Each entry should appear in the answer exactly as written.

• [Saved entries]:
******

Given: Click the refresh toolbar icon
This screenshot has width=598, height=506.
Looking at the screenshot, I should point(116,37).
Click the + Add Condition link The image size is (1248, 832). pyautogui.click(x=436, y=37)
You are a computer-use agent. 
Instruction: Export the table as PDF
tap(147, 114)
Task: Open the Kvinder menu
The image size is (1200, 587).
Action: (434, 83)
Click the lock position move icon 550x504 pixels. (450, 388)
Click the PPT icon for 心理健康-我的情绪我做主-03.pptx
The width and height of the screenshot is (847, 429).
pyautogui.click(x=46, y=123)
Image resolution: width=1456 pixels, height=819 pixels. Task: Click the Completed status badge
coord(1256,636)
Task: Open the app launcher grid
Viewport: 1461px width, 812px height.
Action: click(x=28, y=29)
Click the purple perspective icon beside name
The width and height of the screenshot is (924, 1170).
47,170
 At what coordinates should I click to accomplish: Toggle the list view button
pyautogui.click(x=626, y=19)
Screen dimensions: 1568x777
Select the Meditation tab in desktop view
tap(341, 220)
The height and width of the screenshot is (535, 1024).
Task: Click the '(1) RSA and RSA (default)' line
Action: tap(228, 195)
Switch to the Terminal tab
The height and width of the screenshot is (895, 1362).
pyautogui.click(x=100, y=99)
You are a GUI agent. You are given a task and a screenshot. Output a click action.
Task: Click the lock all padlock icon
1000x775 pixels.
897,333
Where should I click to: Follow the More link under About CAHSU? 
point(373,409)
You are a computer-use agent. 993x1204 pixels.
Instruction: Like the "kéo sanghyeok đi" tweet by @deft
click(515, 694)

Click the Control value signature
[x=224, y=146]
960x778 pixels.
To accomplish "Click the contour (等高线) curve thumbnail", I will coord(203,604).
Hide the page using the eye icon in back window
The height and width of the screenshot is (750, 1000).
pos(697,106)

******

• [Reply to the task]:
Given: Click the refresh toolbar icon
This screenshot has width=598, height=506.
Looking at the screenshot, I should point(116,37).
Click the + Add Condition link The image size is (1248, 832). pyautogui.click(x=436, y=37)
You are a computer-use agent. 
Instruction: Export the table as PDF
tap(147, 114)
Task: Open the Kvinder menu
The image size is (1200, 587).
Action: (434, 83)
Click the lock position move icon 550x504 pixels. (450, 388)
Click the PPT icon for 心理健康-我的情绪我做主-03.pptx
The width and height of the screenshot is (847, 429).
pyautogui.click(x=46, y=123)
Image resolution: width=1456 pixels, height=819 pixels. Task: Click the Completed status badge
coord(1256,636)
Task: Open the app launcher grid
Viewport: 1461px width, 812px height.
Action: click(x=28, y=29)
Click the purple perspective icon beside name
The width and height of the screenshot is (924, 1170).
47,170
 At what coordinates should I click to accomplish: Toggle the list view button
pyautogui.click(x=626, y=19)
Screen dimensions: 1568x777
Select the Meditation tab in desktop view
tap(341, 220)
The height and width of the screenshot is (535, 1024).
Task: Click the '(1) RSA and RSA (default)' line
Action: tap(228, 195)
Switch to the Terminal tab
The height and width of the screenshot is (895, 1362).
pyautogui.click(x=100, y=99)
You are a GUI agent. You are given a task and a screenshot. Output a click action.
Task: Click the lock all padlock icon
1000x775 pixels.
897,333
Where should I click to: Follow the More link under About CAHSU? 
point(373,409)
You are a computer-use agent. 993x1204 pixels.
Instruction: Like the "kéo sanghyeok đi" tweet by @deft
click(515, 694)

Click the Control value signature
[x=224, y=146]
960x778 pixels.
To accomplish "Click the contour (等高线) curve thumbnail", I will coord(203,604).
Hide the page using the eye icon in back window
The height and width of the screenshot is (750, 1000).
pos(697,106)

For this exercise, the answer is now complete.